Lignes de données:
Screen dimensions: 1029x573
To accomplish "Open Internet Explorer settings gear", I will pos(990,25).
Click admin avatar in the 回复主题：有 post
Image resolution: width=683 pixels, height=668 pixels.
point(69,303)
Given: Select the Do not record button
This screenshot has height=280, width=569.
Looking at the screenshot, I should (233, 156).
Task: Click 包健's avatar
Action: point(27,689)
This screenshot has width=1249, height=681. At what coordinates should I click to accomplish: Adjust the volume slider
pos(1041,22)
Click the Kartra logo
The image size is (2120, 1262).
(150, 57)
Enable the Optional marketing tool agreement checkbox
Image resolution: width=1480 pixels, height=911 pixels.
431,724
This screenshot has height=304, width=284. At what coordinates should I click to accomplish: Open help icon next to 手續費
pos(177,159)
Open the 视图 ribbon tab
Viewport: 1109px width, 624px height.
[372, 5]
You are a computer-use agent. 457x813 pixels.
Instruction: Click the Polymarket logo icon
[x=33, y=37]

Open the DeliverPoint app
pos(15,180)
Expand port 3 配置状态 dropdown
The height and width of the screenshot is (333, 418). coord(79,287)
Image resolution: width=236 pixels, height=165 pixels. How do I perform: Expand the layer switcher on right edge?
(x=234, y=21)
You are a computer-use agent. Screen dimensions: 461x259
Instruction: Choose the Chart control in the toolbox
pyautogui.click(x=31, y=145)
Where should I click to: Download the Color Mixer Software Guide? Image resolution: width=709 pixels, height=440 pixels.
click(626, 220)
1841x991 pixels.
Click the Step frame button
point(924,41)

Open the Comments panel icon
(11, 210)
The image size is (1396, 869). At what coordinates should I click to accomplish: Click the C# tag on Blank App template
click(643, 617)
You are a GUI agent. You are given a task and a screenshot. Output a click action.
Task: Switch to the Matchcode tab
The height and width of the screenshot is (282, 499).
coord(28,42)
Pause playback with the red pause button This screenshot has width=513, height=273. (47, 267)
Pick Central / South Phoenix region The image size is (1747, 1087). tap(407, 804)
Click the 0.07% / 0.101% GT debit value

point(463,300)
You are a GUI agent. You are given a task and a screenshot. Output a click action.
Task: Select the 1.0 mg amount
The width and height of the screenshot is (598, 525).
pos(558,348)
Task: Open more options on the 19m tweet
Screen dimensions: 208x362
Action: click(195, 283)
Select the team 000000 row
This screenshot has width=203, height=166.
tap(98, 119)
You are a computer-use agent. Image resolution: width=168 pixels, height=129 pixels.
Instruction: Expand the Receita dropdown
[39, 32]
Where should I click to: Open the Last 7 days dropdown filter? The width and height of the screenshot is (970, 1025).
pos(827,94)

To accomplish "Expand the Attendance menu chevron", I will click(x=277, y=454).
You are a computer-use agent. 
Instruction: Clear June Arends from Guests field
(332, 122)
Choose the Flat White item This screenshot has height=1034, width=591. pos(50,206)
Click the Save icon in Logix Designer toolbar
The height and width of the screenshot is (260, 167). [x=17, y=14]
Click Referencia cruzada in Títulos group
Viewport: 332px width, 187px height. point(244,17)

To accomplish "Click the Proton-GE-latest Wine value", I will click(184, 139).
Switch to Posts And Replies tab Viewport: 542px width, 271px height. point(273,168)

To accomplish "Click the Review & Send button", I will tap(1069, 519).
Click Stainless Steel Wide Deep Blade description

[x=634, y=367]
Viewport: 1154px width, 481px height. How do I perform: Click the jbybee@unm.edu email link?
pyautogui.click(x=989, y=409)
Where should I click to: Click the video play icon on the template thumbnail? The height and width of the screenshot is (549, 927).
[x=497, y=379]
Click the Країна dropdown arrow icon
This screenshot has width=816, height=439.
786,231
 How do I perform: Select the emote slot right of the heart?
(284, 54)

# [Tâche énoncée]
Présente sous forme de liste JSON de chaînes, à raison d'une chaîne par ligne et sans les lignes vides, le passage allant de la ligne qui contient « Pick Central / » jusqu'à celle qui contient « The height and width of the screenshot is (260, 167). », ces deux lignes comprises.

# [Résultat attendu]
[
  "Pick Central / South Phoenix region The image size is (1747, 1087). tap(407, 804)",
  "Click the 0.07% / 0.101% GT debit value",
  "point(463,300)",
  "You are a GUI agent. You are given a task and a screenshot. Output a click action.",
  "Task: Select the 1.0 mg amount",
  "The width and height of the screenshot is (598, 525).",
  "pos(558,348)",
  "Task: Open more options on the 19m tweet",
  "Screen dimensions: 208x362",
  "Action: click(195, 283)",
  "Select the team 000000 row",
  "This screenshot has width=203, height=166.",
  "tap(98, 119)",
  "You are a computer-use agent. Image resolution: width=168 pixels, height=129 pixels.",
  "Instruction: Expand the Receita dropdown",
  "[39, 32]",
  "Where should I click to: Open the Last 7 days dropdown filter? The width and height of the screenshot is (970, 1025).",
  "pos(827,94)",
  "To accomplish \"Expand the Attendance menu chevron\", I will click(x=277, y=454).",
  "You are a computer-use agent. ",
  "Instruction: Clear June Arends from Guests field",
  "(332, 122)",
  "Choose the Flat White item This screenshot has height=1034, width=591. pos(50,206)",
  "Click the Save icon in Logix Designer toolbar",
  "The height and width of the screenshot is (260, 167). [x=17, y=14]"
]